Industry could fast-track automation amid COVID-19 fallout –

Editor's Note: Mining Journal is making some of its most important coverage of the COVID-19 pandemic freely available to readers. For more coverage, please see ourCOVID-19 hub. To subscribe to Mining Journal, clickhere

While the outbreak of COVID-19 has made the immediate future of some mines uncertain, the appeal of technologies and approaches that decrease site workforce numbers and travel is no doubt growing as the industry seeks to chart a more sustainable course.

"The uptake of automated mine solutions including self-driving haul trucks and remote operations centers has been slow but steady," said Ahmed in a sector commentary.

"Whilst it is not possible to predict how COVID-19 will further disrupt the mining industry, what is certain is that the mining industry must reconfigure and prepare itself to operate under a new normal, one in which it can operate and sustain itself under the new constraints and challenges that such pandemics bring with them."

Ahmed pointed to one of the earliest movers into automation as an example of how the coronavirus outbreak could force miners to modernise around the globe.

Mining giant Rio Tinto's Mine of the Future initiative in 2008 really got first-generation automated mine fleets moving.

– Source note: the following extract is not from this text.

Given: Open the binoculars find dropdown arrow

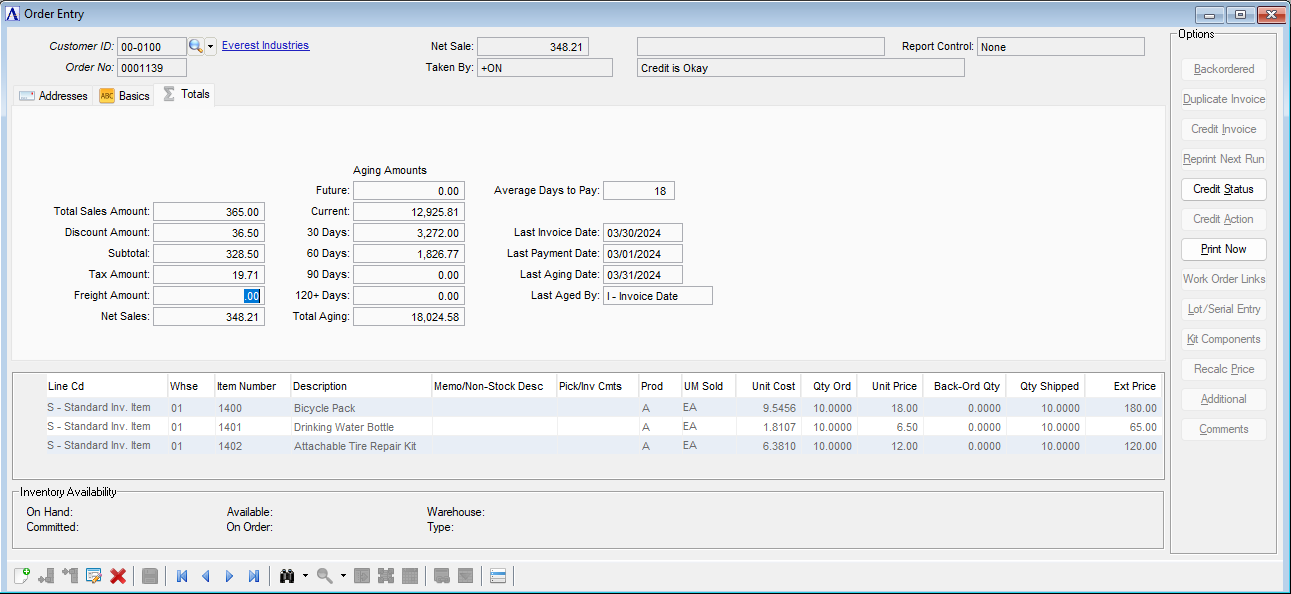Looking at the screenshot, I should pos(305,576).
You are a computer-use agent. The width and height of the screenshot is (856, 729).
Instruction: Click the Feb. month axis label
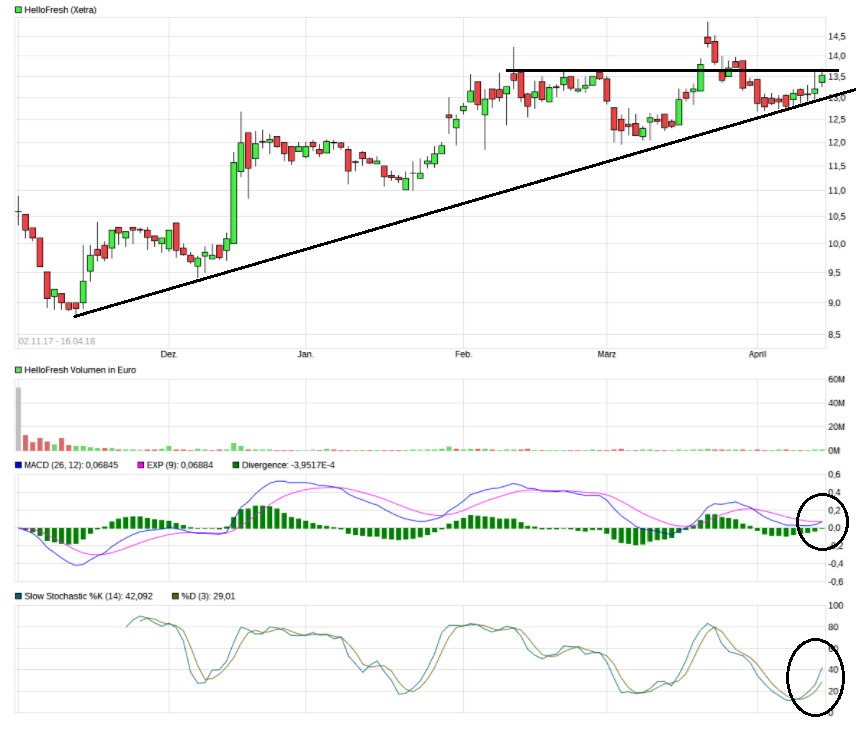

Today many of its Pilbara mining, ore handling, processing and logistics operations are remotely supervised and operated from a large central control centre more than 1,200km away in Western Australia state capital, Perth. Today, about one-third of the mine haul truck fleet at Rio Tinto's Pilbara mines is automated.

Another, fresher example is Resolute Mining's Syama underground gold operation in Mali, which Resolute claims is the world's first fully-automated mine. Designed in partnership with Sweden's Sandvik, the mine operates with automated trucks, loaders and drills. Resolute says the mine can operate 24 hours a day, with all operations overseen from a site operations centre.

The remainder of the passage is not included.